Why has the case of the missing students sparked so much outrage across Mexico?

First, this case stands out because of the large number of people disappeared at one time. Second, it was carried out in such a flagrant manner -- with the students being attacked by police in the streets of the town of Iguala and then taken off. Third, these are students at a teachers’ college. The government often dismisses victims by saying they were probably involved in drug trafficking or crime, but this case cannot be dismissed that way. Finally, the frustration, the discontent and in many cases the desperation of people throughout Mexico who over the last few years have been seeing this incredible level of violence and abuse and impunity has perhaps reached a breaking point, and this was the case that crossed the line and tapped into this broader sense that something is fundamentally wrong and has to change.
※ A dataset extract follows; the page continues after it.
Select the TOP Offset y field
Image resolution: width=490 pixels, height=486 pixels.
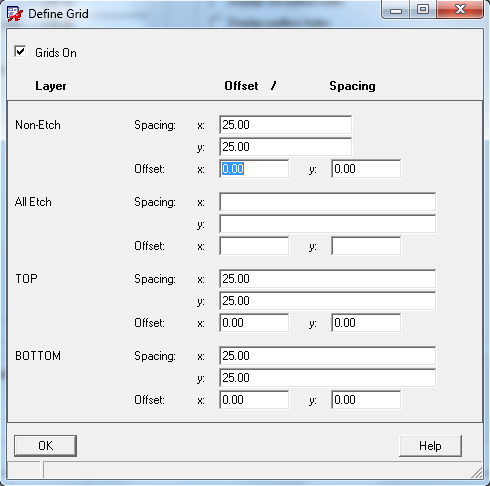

Mexico’s President Peña Nieto vowed at the start of his presidency to change the government’s approach to the war on drugs. Has this had any effect on the number of disappearances and the government’s approach to investigations?

Peña Nieto promised change, but the change ended up being little more than changing the topic of conversation. He approached the issue of public security as a PR problem, and the strategy was little more than to stop talking about it. Clearly, that hasn’t worked. It has blown up in their faces and now they’re forced to respond in a way they haven’t been.

In the case of the missing students, the president initially claimed it was not his problem, but rather a problem that had to be addressed by local officials in Guerrero state. He eventually had to backtrack, but it’s revealing that that was the initial attitude.

If there's one aspect about disappearance you think our readers should know to understand the crisis, what would it be?

It’s important to understand the nature of the crime. Disappearing someone is one of the cruelest acts that can be committed against people -- not only against the immediate victim but also against the family. Families are put in a situation where they have no idea what happened to their sons or daughters. It makes it very difficult to begin the process of mourning and puts them in a state of perpetual anguish, doubt and despair.

This interview has been edited and condensed for clarity.